-- Extract --

────

Somali pirate attacks. Also, river levels affecting river cruises.

By David Tykol
This item appears on page 2 of the April 2011 issue.
Hurricane Igor pictured from space on Sept. 14, 2010. Photo: NASA

Dear Globetrotter:

Welcome to the 422nd issue of your monthly overseas travel magazine.

I had written up for last month’s column, but then had no room to include, a number of statistics on pirate attacks over the last few years. I had found it reassuring that cruise ships and private yachts were seldom targeted. A couple of weeks before this month’s issue was completed, however, four Americans were killed on their private yacht by pirates in the Gulf of Aden.

The owners of the yacht, the Quest, a couple from Southern California, were Catholic evangelists distributing Bibles around the world. Friends of theirs, a couple from Washington, were also on board when, hoping for safety in numbers while traversing the gulf, they joined a number of yachts racing from Australia to the Mediterranean. They broke away from the convoy off the coast of Oman, however, and three days later found themselves swarmed by a group of 19 pirates.

Three days later, on. Feb. 22, four US naval warships, including two destroyers and an aircraft carrier, were trailing the yacht as it headed toward Somalia. After two of the pirates boarded one of the destroyers to begin negotiations, a rocket-propelled grenade was fired at it and gunfire erupted on the Quest. Naval forces quickly boarded the yacht, killing two pirates and finding all four Americans fatally wounded. They also found two other pirates who had been dead for some time.

────

-- Supplied data --

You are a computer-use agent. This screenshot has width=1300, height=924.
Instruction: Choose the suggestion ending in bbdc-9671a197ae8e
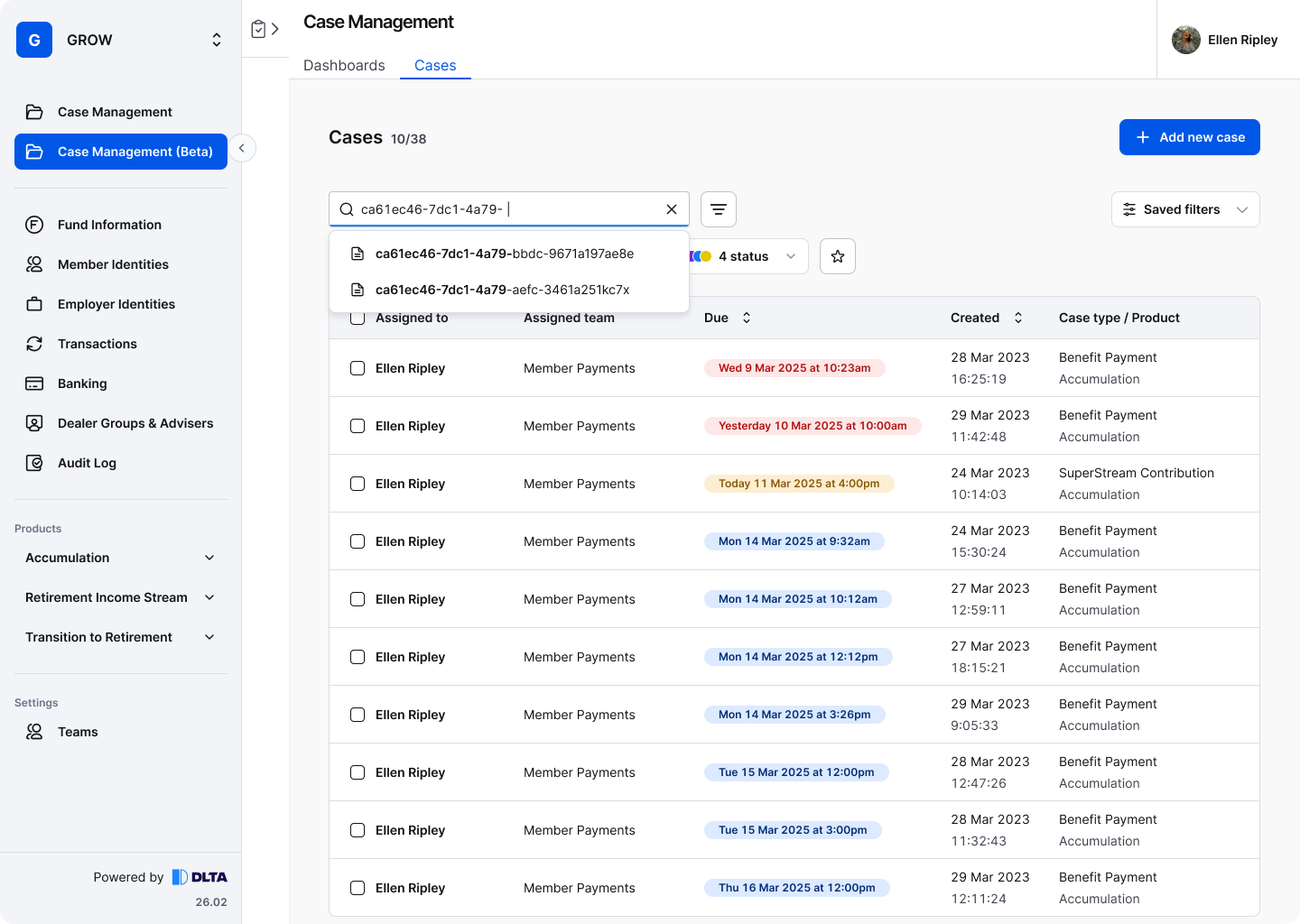(504, 254)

────

-- Goal A --
Answer these questions about the column on pirate attacks:
(i) What was the name of the yacht the pirates attacked?
(ii) How many pirates swarmed the yacht?
(iii) On what date were four US naval warships trailing the yacht?
-- Goal B --
Reproduce the part of the pirate attacks column between "Hurricane Igor pictured" and "Gulf of Aden.", inclusive.
You can set the data aside for this work.

-- Task answer A --
(i) The Quest
(ii) 19
(iii) Feb. 22

-- Task answer B --
Hurricane Igor pictured from space on Sept. 14, 2010. Photo: NASA

Dear Globetrotter:

Welcome to the 422nd issue of your monthly overseas travel magazine.

I had written up for last month’s column, but then had no room to include, a number of statistics on pirate attacks over the last few years. I had found it reassuring that cruise ships and private yachts were seldom targeted. A couple of weeks before this month’s issue was completed, however, four Americans were killed on their private yacht by pirates in the Gulf of Aden.